Significantly, although the legislature has amended RCW 9.79.020 on several occasions, it has not seen fit to require that an element of criminal intent be proven by the State in the prosecution of one accused of violating the statute. We must presume that the legislature is aware of the general view discussed herein that legislation such as RCW 9.79.020 does not leave room for the possible defense of reasonable mistake of fact by the accused as to the victim's age, and therefore the failure of the legislature specifically to depart from the view makes it inappropriate for us to do so. The state of the law in Washington on this subject is quite literally the same as it was when our state Supreme Court observed in State v. Melvin, 144 Wash. 687, 258 P. 859 (1927) at page 690, "What the legislature has virtually said by this statute ... is, that the male or female, as the case may be, who is prosecuted, is guilty, where the other one involved in the transaction is under the age of eighteen years ..."

Randolph, at 141.

Mr. Hernandez points out that a limited age defense is now available when statutory rape has been charged. Former RCW 9A.44.030(2).[1] The Legislature has made no *708 such defense available here and in light of the legislative history of RCW 69.50.406 we decline to do so. Further, as the prosecutor points out, statutory rape presents another circumstance in which, without requiring guilty knowledge, a potential exists of punishing innocent conduct. The statute here involving the intentional and knowing sale of a controlled substance does not contain that potential.

[4] Mr. Hernandez, in his pro se brief, contends he was not competently represented by counsel.

The test for counsel incompetence is whether, after an examination of the whole record, the defendant has received effective representation and a fair and impartial trial.... A showing of prejudice must be made also.

State v. Smith, 104 Wash. 2d 497, 511, 707 P.2d 1306 (1985).

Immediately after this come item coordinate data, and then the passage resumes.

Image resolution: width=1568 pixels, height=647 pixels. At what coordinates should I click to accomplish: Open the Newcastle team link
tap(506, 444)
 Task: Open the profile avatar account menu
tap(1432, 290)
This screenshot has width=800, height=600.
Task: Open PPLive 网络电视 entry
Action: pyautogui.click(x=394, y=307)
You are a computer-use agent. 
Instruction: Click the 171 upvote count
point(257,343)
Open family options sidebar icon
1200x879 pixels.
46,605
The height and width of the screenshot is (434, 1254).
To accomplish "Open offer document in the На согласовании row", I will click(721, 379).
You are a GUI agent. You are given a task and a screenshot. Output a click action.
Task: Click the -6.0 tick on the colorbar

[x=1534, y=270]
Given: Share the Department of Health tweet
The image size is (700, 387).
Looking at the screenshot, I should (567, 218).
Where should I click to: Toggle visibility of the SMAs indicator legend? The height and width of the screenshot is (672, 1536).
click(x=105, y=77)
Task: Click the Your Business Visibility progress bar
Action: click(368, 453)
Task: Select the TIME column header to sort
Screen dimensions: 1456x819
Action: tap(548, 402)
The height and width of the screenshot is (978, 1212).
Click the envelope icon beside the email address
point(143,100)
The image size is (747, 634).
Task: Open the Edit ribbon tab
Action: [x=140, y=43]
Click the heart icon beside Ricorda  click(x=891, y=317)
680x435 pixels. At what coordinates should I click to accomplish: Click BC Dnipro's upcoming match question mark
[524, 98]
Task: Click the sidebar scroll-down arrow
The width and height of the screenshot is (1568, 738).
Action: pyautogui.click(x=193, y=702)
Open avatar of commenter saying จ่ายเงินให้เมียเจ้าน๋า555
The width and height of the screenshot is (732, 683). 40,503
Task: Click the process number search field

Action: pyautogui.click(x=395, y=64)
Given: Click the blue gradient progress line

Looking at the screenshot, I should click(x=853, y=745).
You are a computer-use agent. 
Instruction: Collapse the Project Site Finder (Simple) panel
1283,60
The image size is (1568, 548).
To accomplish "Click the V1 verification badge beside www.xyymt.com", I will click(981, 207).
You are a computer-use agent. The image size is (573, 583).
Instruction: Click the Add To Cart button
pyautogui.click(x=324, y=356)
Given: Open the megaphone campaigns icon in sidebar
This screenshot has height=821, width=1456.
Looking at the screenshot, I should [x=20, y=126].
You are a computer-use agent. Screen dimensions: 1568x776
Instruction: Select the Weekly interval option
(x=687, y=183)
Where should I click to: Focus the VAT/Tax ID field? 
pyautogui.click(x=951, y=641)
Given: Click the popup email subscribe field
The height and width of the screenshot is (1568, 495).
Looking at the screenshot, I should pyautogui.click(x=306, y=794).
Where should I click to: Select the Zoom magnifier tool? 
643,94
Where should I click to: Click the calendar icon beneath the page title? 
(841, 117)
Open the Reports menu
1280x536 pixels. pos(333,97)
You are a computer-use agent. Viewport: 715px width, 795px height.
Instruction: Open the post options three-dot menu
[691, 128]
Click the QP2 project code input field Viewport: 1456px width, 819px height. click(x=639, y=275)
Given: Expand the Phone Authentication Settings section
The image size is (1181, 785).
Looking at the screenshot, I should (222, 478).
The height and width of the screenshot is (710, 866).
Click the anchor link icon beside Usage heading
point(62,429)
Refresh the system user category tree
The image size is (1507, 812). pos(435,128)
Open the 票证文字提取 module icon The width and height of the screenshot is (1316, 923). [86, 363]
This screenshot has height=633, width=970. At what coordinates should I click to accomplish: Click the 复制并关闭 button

Court-appointed counsel, representing an indigent defendant, is strongly presumed to be competent; this presumption will be overcome only by a clear showing of incompetence derived from the record as a whole.

State v. McGinley, 18 Wash. App. 862, 865, 573 P.2d 30 (1977). Applying the foregoing test, we have reviewed the entire record and find as a whole it supports rather than overcomes the presumption.

The record reflects counsel cross-examined most of the witnesses — failure to do so in some instances was a legitimate trial tactic.[2] Counsel preserved Mr. Hernandez' right to appeal concerning his knowledge of the female minor's age. He also discussed with Mr. Hernandez the jury selection process and whether he should not take the stand, to which Mr. Hernandez agreed. The record here does not demonstrate that counsel was either remiss in giving the latter advice or in not calling some persons as witnesses; we must therefore presume such acts were also based upon legitimate trial tactics. See State v. McGinley, supra. Finally, our thorough review of the record reveals no merit *709 to Mr. Hernandez' claim that the prosecutor coerced the female minor into testifying.

The judgment is affirmed.

THOMPSON, C.J., and MUNSON, J., concur.

Review denied at 112 Wash. 2d 1028 (1989).

NOTES

[1] Under closely defined and limited circumstances, that section allows the defendant to prove by a preponderance of the evidence "that at the time of the offense the defendant reasonably believed the alleged victim to be [a certain age, defined in RCW 9A.44.030(3)] based upon declarations as to age by the alleged victim." The section was enacted in 1975.

[2] For example, the female minor was not cross-examined concerning the amount of money she paid for the cocaine because the State indicated she would testify she received a bargain for being a frequent buyer from Mr. Hernandez.